Bohater 6 razy zdobywał mistrzostwo olimpijskie. Za pierwszym razem był to laur najlepszego zapaśnika wśród młodzieży (540 r p.n.e.), następnie 5 kolejnych tytułów między 536 a 520 r. p.n.e. w rozgrywkach dorosłych mężczyzn. Jego innymi sukcesami było 7 koron na igrzyskach pytyjskich, 10 na istmijskich i 9 na nemejskich. Milon z Krotonu to pięciokrotny dominator swojej dyscypliny (zwycięstwo w 4 głównych rozgrywkach starożytnej Grecji). Bogata kariera wojownika trwała ponad 24 lata. Chciał on zdobyć również 7 mistrzostwo, jednak przegrał z nieznanym z imienia zapaśnikiem. Wojownik pokonał go umiejętnie utrzymując dystans, atakując rozważnie i unikając legendarnej siły przeciwnika.

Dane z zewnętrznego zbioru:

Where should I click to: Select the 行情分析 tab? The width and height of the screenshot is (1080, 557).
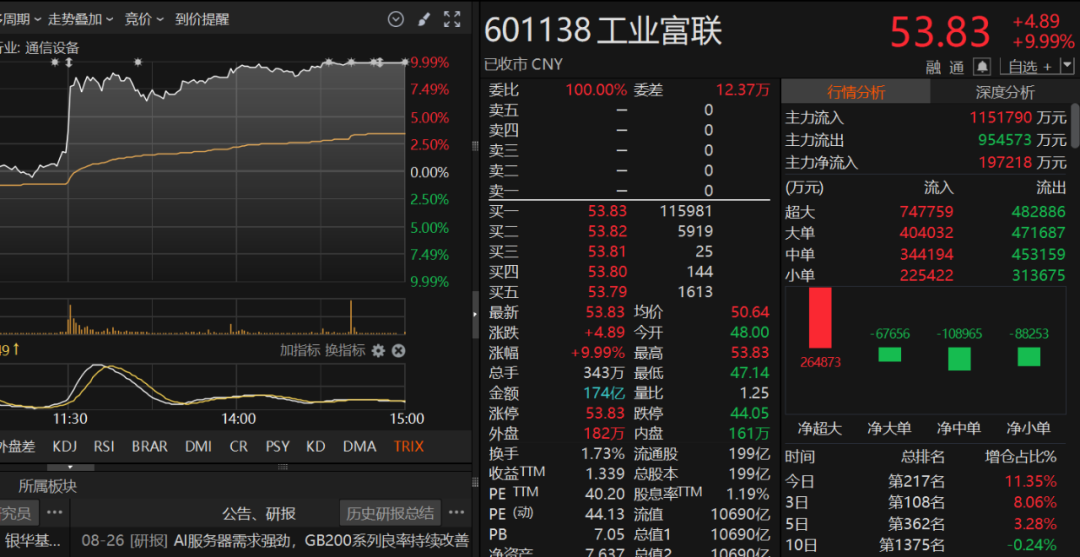(855, 92)
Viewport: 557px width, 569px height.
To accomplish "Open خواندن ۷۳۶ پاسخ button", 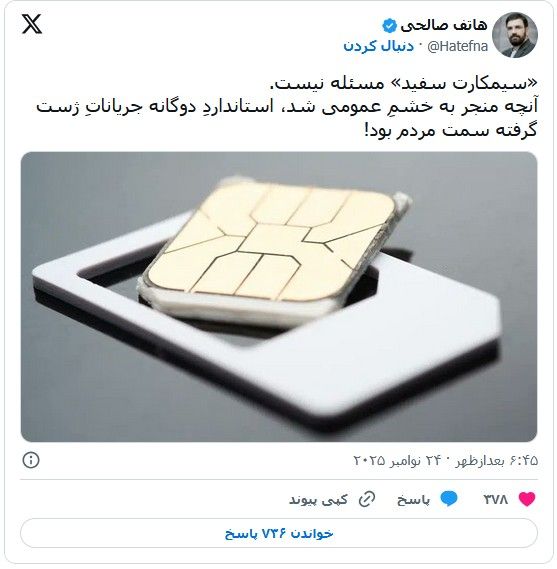I will point(279,533).
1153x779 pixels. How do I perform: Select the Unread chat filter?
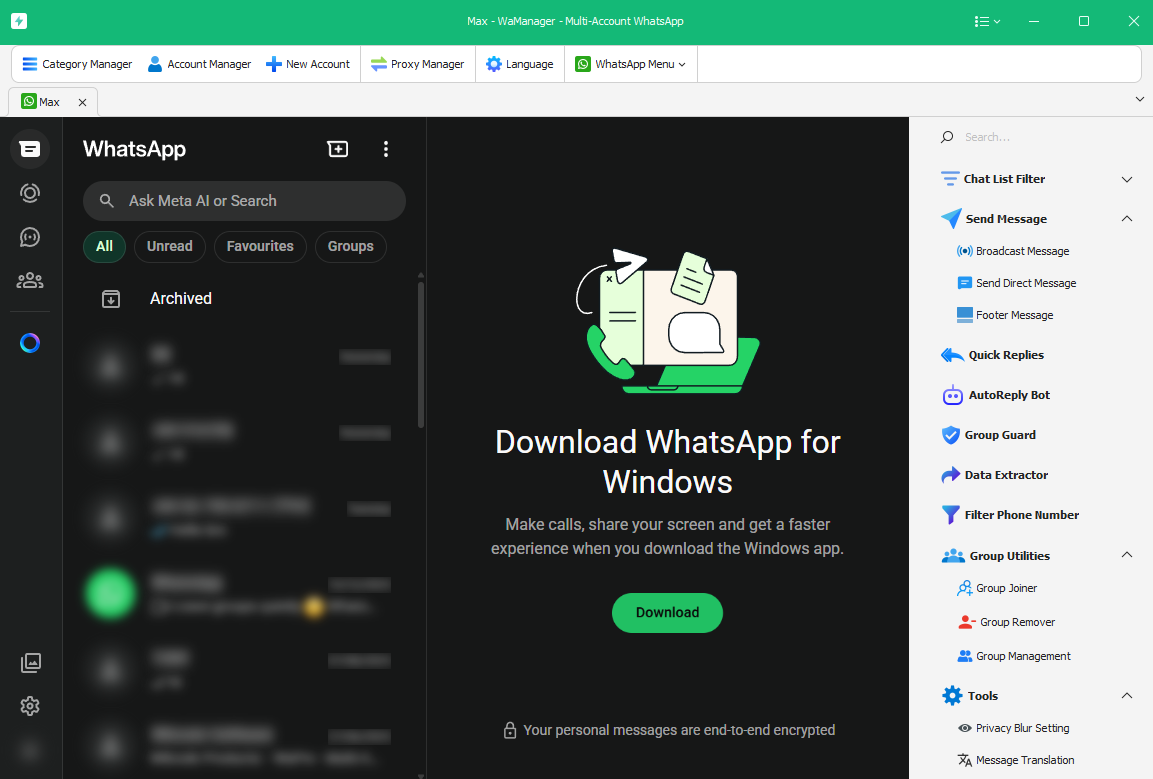(x=169, y=246)
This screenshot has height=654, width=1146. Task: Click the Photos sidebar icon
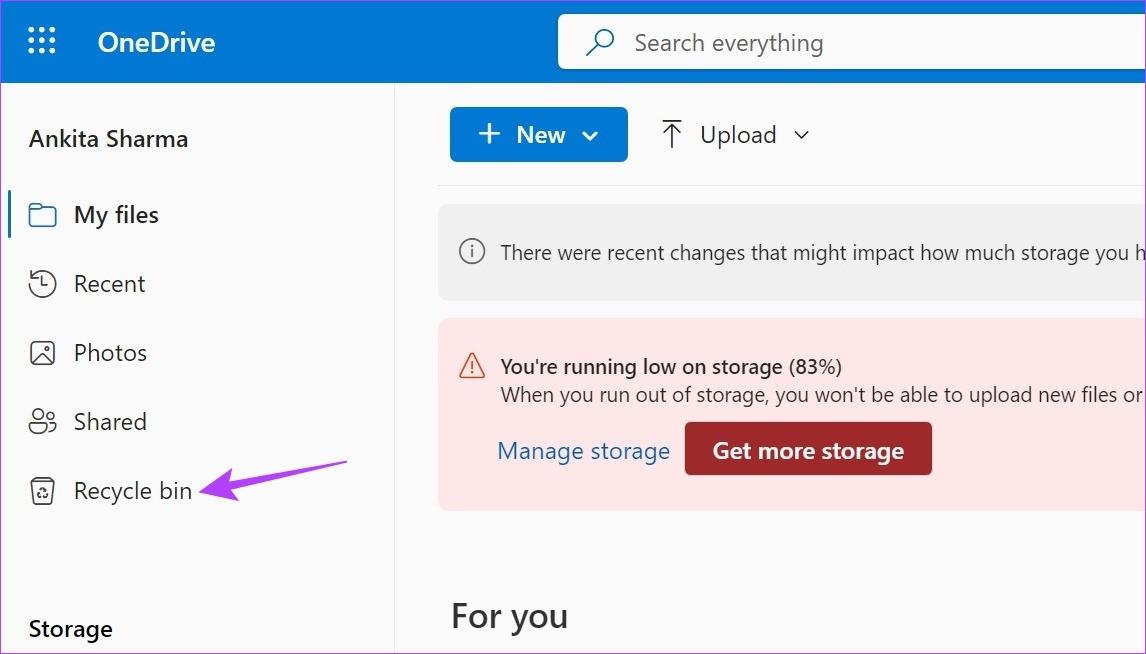click(x=41, y=352)
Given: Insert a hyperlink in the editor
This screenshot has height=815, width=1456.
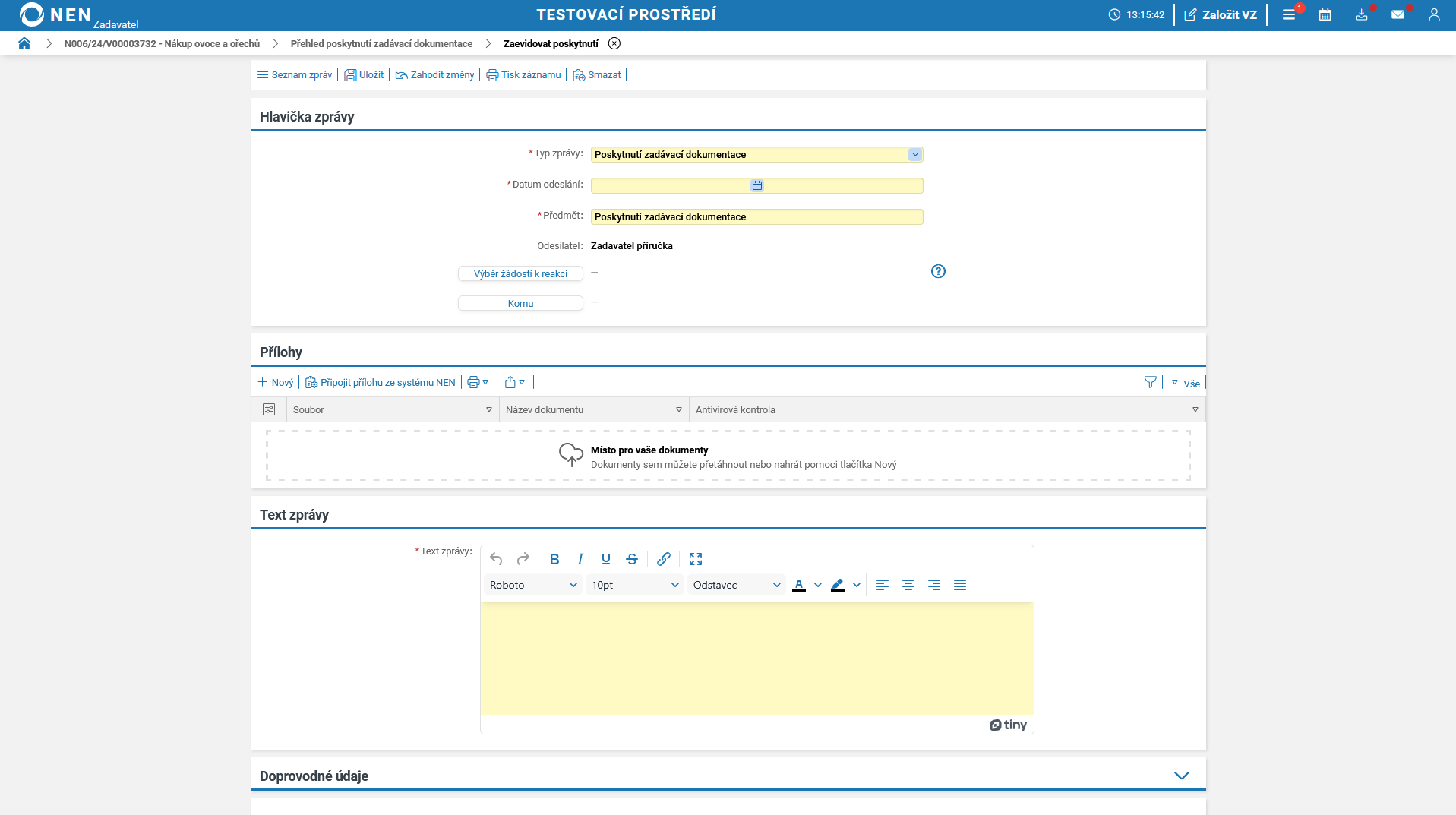Looking at the screenshot, I should (663, 559).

Milon nie był jedynym sportowcem ze swojego miasta. W jego czasach Kroton było wylęgarnią sportowych talentów, szczególnie biegaczy. Miasto, jak również jego największy sportowiec zasłynęli również z militarnych zwycięstw. Gdy w Sybaris, nieodległym mieście miejscowy tyran wygnał z miasta 500 najbogatszych ludzi i zajął ich nieruchomości, wygnańcy porozumieli się z Kroton w sprawie ataku na Sybaris. Na czele wojska stanął Milon. Tysiąc ludzi z Kroton stało naprzeciw trzech tysięcy Sybarytów. Sportowiec poprowadził ich swoją niezwykłą siłą. Milon miał założyć swój olimpijski laur, ubrać się w skórę lwa i walczyć wielką maczugą tak jak Herakles. Po zwycięstwie Sybaris zostało zrównane z ziemią.

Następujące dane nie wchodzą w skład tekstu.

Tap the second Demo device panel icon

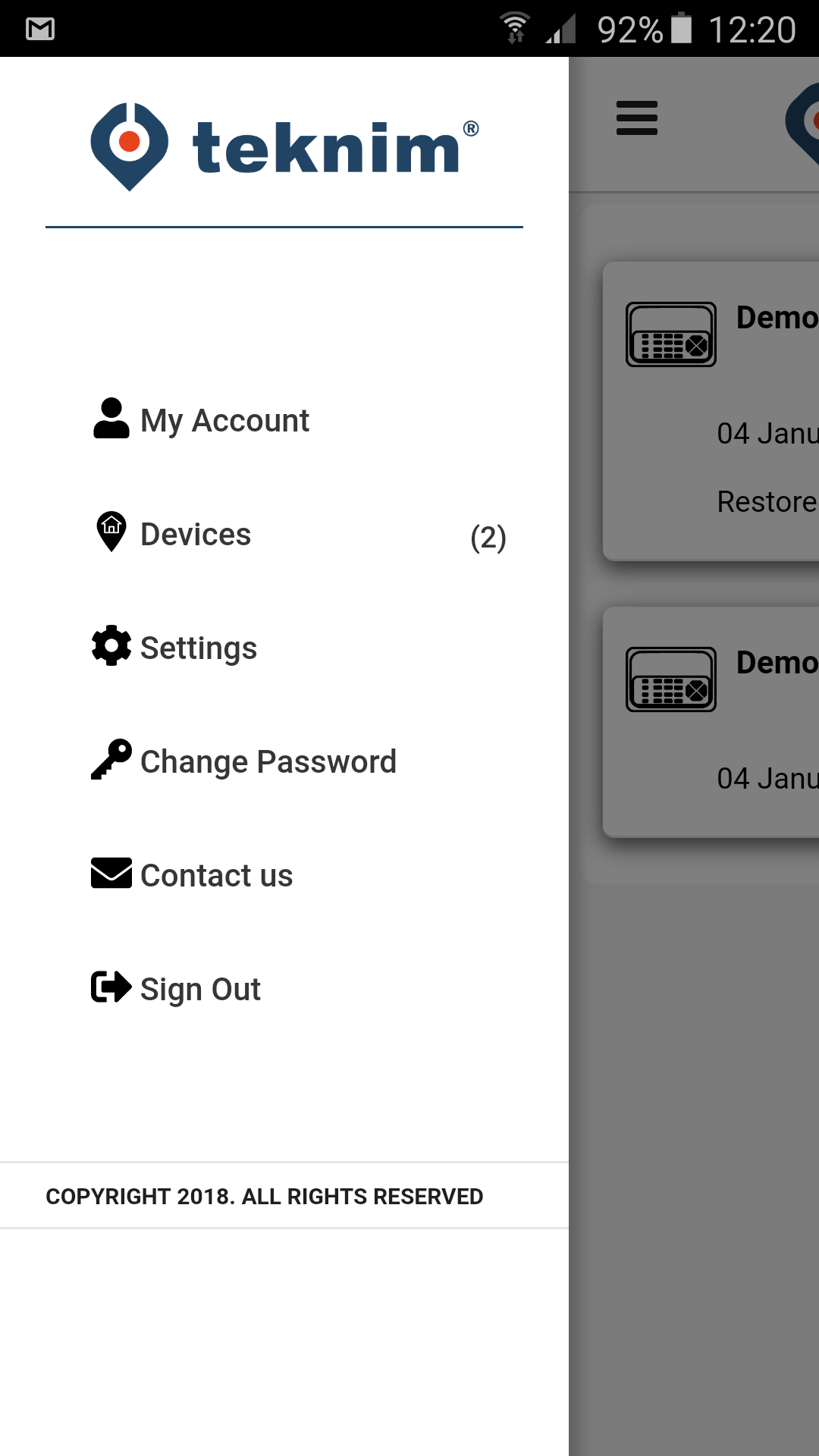pyautogui.click(x=671, y=679)
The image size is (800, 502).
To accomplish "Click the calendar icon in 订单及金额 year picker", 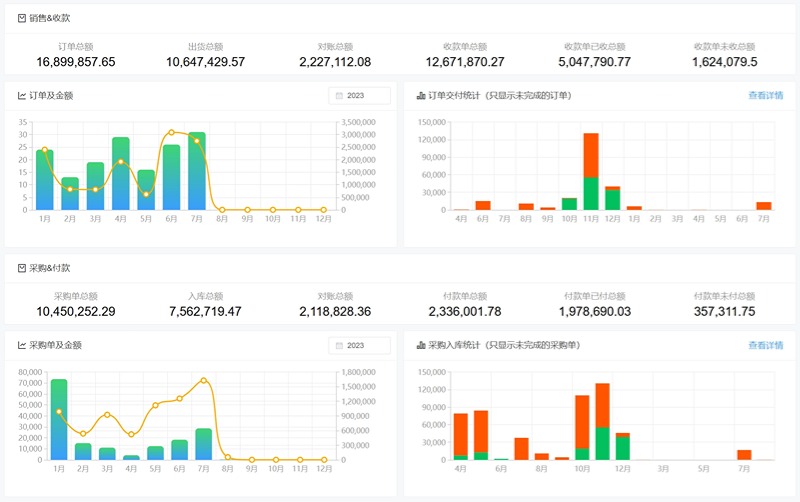I will pyautogui.click(x=339, y=96).
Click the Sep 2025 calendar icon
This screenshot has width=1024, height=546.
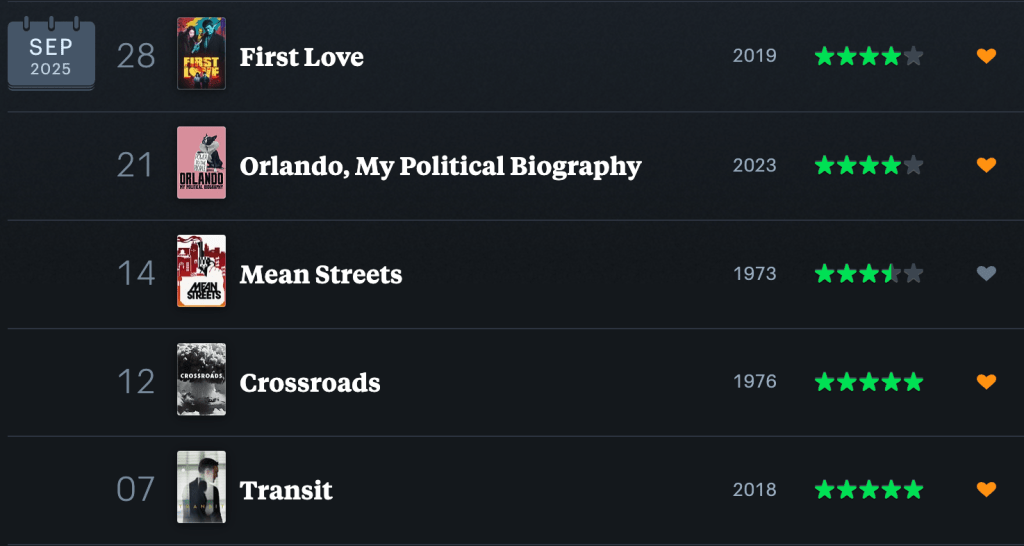coord(51,57)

W życiu osobistym, największym przyjacielem Milona był Pitagoras, filozof i matematyk. Niektórzy historycy podejrzewają, że łączyła ich więź intymna. Zapaśnik miał uratować życie swojego mentora przytrzymując sufit walącego się budynku dopóki matematyk nie wyjdzie cało z opresji. Inni wskazują, że bliskie relacje były z trenerem o tym samym imieniu, a nie z filozofem. Milon poślubił Miyę, córkę Pitagorasa.

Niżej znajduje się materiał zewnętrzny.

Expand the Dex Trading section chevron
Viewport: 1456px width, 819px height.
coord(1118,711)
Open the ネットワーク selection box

Wspaniałe życie, głupia śmierć? Milon zginął rozszarpany przez wilki. Jak to jest, że tak wielki zapaśnik i żołnierz nie poradził sobie w tej sytuacji? Milon przechadzał się po lesie i zobaczył pień drzewa z powbijanymi klinami. Chciał własnoręcznie je rozerwać. Gdy usunął kliny i włożył ręce, drzewo przytrzasnęło mu dłonie i unieruchomiło bohatera. Kolejny pokaz siły okazał się przyczyną głupiej śmierci wspaniałego wojownika.
O Milonie do dziś krążą legendy. Był on inspiracją różnych dzieł plastycznych, muzycznych i literackich. Do dziś w różnych miastach Europy stoją jego rzeźby ukazujące jego potęgę. Opowieść o Milonie to również przestroga przed nadmierną pychą i nierozsądnymi popisami siły, które mogą zgubić największego siłacza i wojownika.